Esta esquizofrenia social está assente na expulsão do homem da sua casa, ao
nível da vida privada (vida familiar, de trabalho e de consumo em permanente
revolução), e a única casa que agora encontra é a da exposição no espaço
público (é isto que se chama sociedade do espectáculo) onde, de forma
conformada, se atém a rotinas e hábitos que permitem aos poderes dormir
tranquilos. Tudo está sob vigilância. Que os indivíduos, numa parte do seu dia,
tenham de ser revolucionários e inovadores e, na outra, gente cordata e
absolutamente previsível explica o crescimento exponencial das patologias
ligadas ao comportamento. Um inesgotável filão para psicanalistas, psicólogos,
psiquiatras e outros técnicos do género. [republicação de um texto de averomundo,
2010/02/25]
A história de Kant e das horas é extraordinária...O facto de haver outras ladainhas semelhantes não lhe retira valor!
ResponderEliminarMas parece que a história era mesmo verdade e não apenas uma metáfora para caracterizar o rigor de Kant.
EliminarA revolução permanente que poderia (?) ter transformado o homem -a humanidade- foi sacrificada, bem ou mal, a golpes de picareta.
ResponderEliminarNem sequer se chegou à revolução possível, porque até essa se ficou pela metade e quem faz meia revolução cava a sua própria sepultura (Proudhom dixit).

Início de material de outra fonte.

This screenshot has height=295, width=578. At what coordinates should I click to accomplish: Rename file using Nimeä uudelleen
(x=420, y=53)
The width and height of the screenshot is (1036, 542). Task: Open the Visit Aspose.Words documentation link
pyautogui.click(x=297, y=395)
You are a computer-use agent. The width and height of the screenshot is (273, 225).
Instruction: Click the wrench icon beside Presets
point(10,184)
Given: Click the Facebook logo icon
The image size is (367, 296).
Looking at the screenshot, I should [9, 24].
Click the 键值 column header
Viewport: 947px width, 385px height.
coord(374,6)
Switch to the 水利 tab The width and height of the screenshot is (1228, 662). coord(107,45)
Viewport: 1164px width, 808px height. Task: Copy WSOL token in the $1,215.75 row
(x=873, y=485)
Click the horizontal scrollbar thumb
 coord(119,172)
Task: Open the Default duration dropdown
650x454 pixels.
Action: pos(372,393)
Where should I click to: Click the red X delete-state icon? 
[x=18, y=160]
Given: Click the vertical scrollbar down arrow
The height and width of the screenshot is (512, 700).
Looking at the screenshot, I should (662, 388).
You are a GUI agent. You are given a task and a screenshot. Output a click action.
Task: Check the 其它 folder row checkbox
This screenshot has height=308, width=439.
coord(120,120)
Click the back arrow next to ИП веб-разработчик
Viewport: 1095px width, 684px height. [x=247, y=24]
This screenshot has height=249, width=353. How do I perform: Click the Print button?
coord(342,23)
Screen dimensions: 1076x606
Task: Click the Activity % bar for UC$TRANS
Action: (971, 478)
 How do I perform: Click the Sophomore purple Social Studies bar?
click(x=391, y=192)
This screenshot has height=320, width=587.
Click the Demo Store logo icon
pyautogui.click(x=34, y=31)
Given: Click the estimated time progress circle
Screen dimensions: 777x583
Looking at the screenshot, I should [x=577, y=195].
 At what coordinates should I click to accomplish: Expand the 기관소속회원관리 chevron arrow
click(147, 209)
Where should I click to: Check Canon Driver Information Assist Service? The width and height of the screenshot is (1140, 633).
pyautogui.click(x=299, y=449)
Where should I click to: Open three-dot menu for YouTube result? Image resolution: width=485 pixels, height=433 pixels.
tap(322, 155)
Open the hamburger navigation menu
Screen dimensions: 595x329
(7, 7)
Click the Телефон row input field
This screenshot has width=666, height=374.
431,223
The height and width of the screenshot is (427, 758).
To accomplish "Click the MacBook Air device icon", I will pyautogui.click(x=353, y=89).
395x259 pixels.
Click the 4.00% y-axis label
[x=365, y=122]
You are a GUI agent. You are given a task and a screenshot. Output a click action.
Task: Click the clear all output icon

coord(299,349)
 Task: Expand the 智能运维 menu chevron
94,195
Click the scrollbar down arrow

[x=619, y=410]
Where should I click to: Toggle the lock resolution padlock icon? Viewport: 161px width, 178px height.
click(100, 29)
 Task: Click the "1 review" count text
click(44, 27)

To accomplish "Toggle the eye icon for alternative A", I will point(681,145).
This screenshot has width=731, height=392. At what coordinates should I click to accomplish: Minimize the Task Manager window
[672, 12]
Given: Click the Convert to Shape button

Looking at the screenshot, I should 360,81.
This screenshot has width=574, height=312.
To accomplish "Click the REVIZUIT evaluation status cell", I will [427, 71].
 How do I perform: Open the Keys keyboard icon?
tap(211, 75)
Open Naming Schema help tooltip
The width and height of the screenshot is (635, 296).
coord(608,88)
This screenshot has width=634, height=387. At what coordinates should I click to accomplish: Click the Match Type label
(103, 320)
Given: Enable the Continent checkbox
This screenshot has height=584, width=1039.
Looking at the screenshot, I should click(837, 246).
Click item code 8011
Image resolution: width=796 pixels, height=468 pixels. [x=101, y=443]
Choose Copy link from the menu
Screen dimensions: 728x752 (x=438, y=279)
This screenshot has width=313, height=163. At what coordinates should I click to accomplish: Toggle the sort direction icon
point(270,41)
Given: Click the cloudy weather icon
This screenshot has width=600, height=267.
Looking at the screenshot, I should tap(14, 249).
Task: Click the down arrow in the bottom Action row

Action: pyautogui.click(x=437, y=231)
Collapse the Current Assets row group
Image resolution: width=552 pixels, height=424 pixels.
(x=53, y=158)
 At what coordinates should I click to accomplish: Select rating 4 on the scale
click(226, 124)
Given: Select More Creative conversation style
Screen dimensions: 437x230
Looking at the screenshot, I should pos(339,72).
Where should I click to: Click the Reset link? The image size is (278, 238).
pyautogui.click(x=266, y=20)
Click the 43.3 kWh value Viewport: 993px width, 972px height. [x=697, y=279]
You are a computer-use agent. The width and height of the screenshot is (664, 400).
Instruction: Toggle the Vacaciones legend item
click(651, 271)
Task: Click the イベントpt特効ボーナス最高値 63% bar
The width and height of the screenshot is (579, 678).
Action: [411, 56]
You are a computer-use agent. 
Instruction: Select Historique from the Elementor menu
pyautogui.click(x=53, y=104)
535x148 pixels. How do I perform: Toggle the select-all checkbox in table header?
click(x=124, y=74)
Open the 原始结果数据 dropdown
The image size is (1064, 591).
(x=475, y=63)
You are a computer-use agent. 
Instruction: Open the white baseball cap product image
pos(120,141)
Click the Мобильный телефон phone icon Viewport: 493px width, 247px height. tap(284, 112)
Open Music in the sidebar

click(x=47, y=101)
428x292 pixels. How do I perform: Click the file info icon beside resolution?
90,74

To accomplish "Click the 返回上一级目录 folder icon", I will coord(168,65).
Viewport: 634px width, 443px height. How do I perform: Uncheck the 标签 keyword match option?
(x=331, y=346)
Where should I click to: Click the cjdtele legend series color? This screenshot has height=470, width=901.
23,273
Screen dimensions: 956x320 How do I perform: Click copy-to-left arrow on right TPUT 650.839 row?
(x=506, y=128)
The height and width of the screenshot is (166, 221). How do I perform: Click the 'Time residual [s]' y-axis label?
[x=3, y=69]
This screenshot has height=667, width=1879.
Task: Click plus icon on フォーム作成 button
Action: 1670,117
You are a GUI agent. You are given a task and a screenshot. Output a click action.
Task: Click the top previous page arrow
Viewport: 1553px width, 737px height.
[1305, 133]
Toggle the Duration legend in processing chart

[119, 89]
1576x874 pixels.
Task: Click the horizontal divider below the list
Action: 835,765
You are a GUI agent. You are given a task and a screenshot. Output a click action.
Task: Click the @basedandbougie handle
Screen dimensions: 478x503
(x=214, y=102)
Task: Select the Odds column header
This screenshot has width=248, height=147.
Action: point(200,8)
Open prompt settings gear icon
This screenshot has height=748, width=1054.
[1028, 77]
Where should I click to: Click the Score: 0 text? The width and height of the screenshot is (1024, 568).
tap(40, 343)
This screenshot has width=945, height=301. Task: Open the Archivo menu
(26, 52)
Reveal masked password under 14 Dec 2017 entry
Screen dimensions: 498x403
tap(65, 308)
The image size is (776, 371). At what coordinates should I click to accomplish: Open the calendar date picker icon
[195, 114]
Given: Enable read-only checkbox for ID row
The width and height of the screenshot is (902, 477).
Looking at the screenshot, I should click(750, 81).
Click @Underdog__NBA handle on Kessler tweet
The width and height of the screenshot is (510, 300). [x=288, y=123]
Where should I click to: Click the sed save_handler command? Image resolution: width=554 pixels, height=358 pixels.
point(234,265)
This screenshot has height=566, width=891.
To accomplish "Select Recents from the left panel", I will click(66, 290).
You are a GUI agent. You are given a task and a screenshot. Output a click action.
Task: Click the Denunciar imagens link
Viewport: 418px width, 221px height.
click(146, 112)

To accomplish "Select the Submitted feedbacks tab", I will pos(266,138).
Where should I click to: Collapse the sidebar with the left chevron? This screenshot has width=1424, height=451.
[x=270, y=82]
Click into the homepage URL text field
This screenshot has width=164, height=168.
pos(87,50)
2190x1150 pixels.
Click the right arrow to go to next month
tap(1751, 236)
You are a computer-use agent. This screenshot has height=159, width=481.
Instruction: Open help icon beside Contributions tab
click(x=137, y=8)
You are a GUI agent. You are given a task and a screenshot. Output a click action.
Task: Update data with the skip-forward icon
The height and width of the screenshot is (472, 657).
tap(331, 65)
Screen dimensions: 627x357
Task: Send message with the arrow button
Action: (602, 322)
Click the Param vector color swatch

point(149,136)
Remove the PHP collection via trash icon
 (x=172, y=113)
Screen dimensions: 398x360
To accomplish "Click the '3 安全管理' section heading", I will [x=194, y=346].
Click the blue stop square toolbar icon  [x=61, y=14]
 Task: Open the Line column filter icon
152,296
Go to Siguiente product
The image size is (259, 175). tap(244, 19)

Facto que ainda está por provar, mas ao que tudo indica não faltará muito, até porque os revolucionários são uma espécie em vias de extinção.
Um abraço
A ideia de transformação do homem - a utopia do homem novo - tornou-se-me inverosímil. Não se trata sequer de uma questão política, mas algo muito mais fundamental. O mais a que se poderá aspirar é a uma lenta - e sempre precária - civilidade.